Random #dnd5e question –
Do powerful NPC priests in your games have Divine Intervention to the mirror PC feature, or do you use stat blocks as-written?
I’d love to hear cool stories about the Divine Intervention feature from your games!
(Yes, I’m caught up on Critical Role.) In a climactic battle where our side consisted of an uncomfortably large number of newly re-arisen vampires, the enemy used Control Weather to clear the sun-blocking clouds the vamp lord conjured.
Our War cleric used DI to cancel the spell and shroud the battle in fog.
— Dan Dillon (@Dan_Dillon_1) June 29, 2021
Beautiful!
also I have questions, like “are we the baddies?” Short answer, no. Repelling an invading force. The vampires were part of a knightly order that enforced oaths and punished oath breakers.

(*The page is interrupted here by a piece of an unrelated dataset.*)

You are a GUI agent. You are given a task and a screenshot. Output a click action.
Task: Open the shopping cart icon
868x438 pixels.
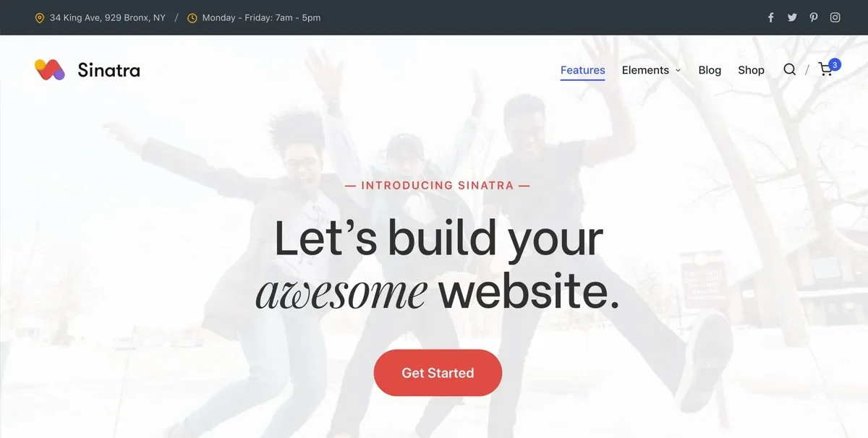click(x=825, y=69)
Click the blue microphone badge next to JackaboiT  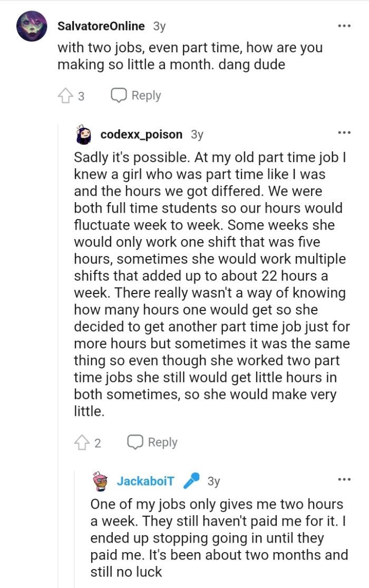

Led by a vampire who was cursed with vampirism for breaking a sacred oath and betraying his own family, seeking to atone.
— Dan Dillon (@Dan_Dillon_1) June 29, 2021
The “Chalice of Sul” were the setting’s Oath of Vengeance paladin order (but also had other members, such as our War cleric).
Each paladin oath had a specific order in this game.
— Dan Dillon (@Dan_Dillon_1) June 29, 2021
The linkage of classes to setting in this game was just gorgeous. My buddy Schuyler killed it.
Warlocks were mostly tied to hag covens that carved up the country into territories they ruled layered atop (or beneath, depending on how you look at it) the humanoid populations.